DATASET RECORDS
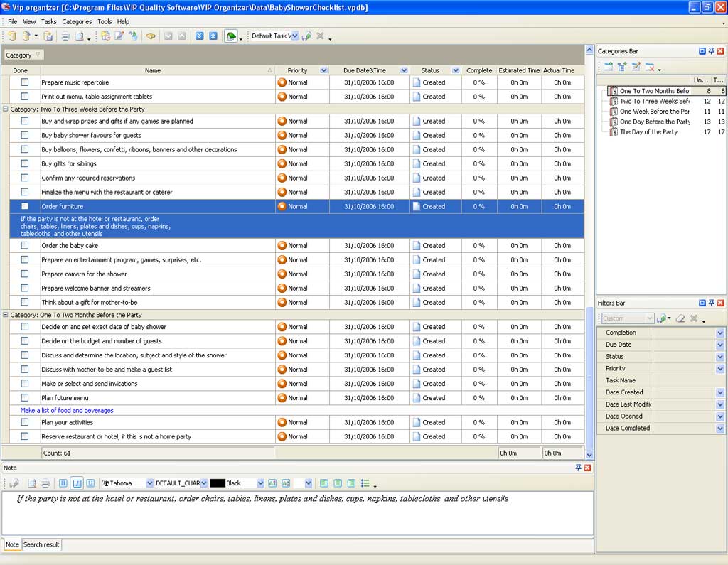Viewport: 728px width, 565px height.
Task: Mark 'Buy gifts for siblings' as done
Action: (25, 163)
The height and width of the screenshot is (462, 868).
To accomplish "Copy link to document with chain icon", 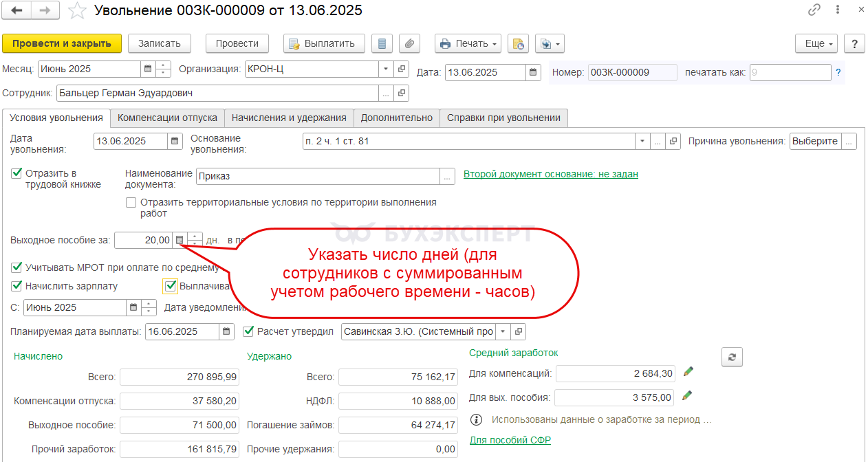I will click(x=814, y=10).
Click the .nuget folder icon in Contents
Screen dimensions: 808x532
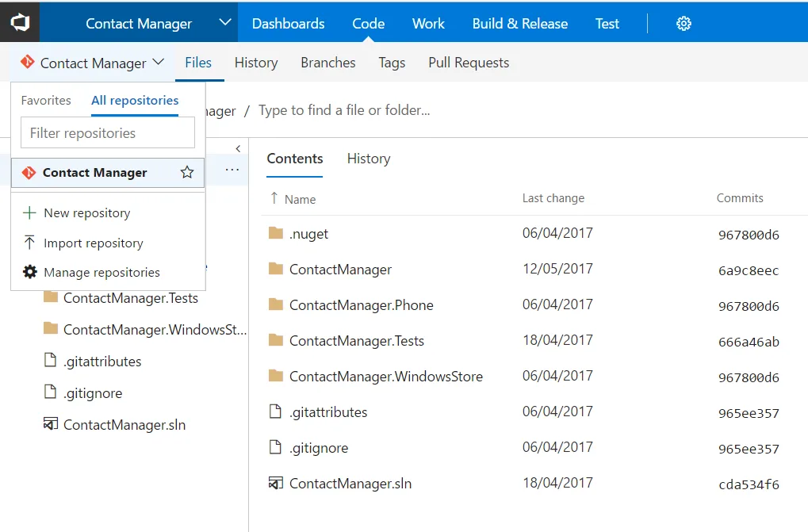point(276,233)
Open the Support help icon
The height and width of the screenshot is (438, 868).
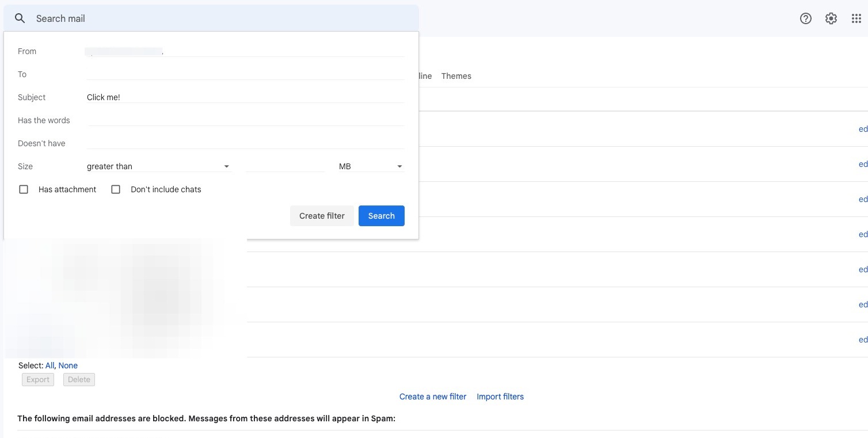806,18
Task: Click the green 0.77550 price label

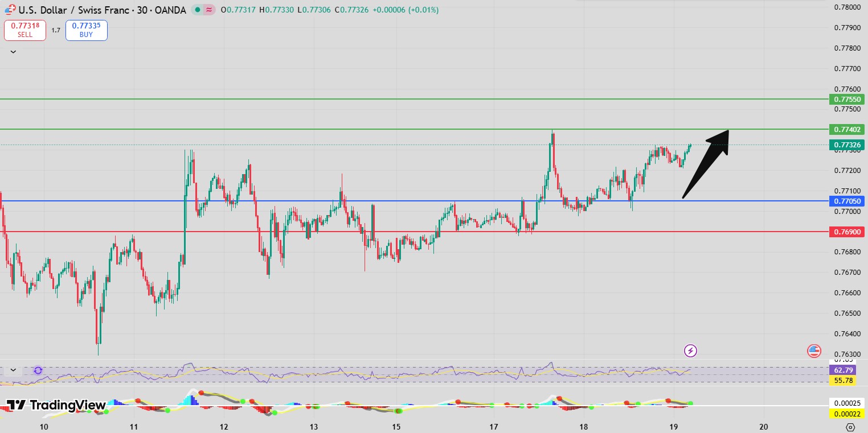Action: pos(847,99)

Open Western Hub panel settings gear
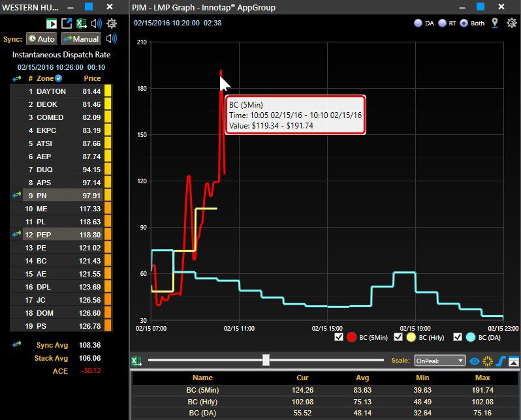tap(112, 23)
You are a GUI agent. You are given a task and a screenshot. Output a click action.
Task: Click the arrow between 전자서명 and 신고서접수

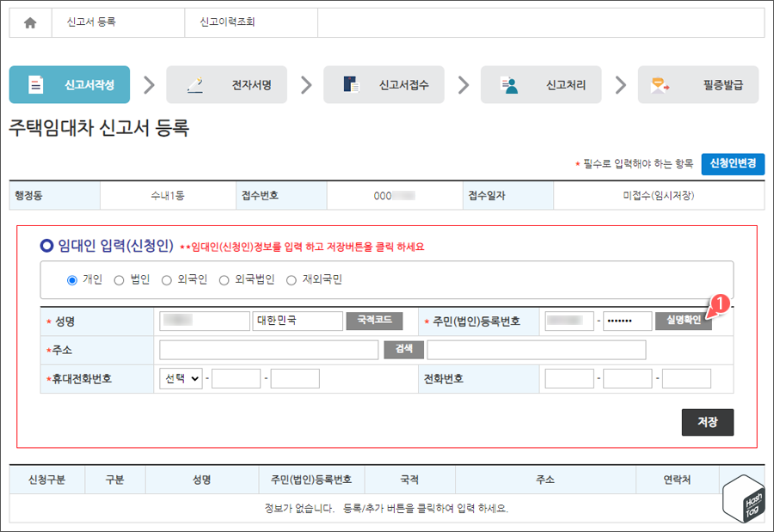[x=305, y=84]
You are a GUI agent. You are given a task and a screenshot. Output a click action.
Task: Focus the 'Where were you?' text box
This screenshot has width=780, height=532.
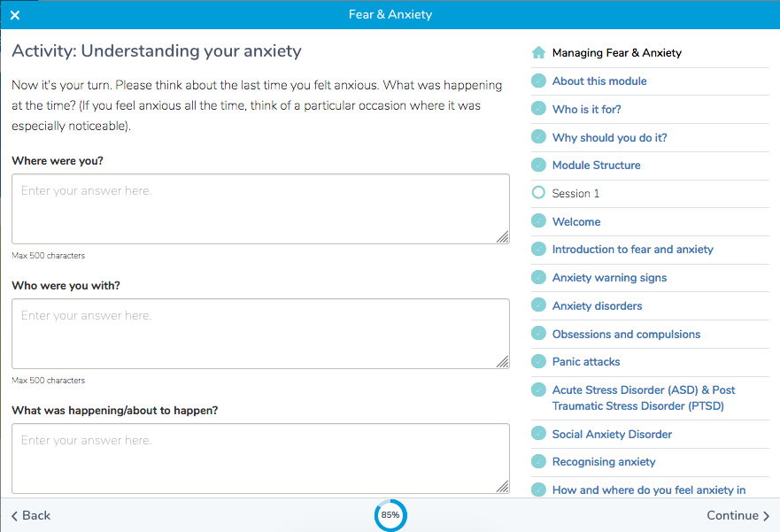[x=260, y=208]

ABOUT THIS TASK
Write out an exact reproduction of the lines from the line that holds "Task: Click the arrow between 전자서명 and 신고서접수" to the bottom of the listing above, both ends included. Exclude pictures.

RESULT
Task: Click the arrow between 전자서명 and 신고서접수

[x=305, y=84]
You are a GUI agent. You are given a task and a screenshot. Output a click action.
Task: Focus the 'Where were you?' text box
This screenshot has width=780, height=532.
[x=260, y=208]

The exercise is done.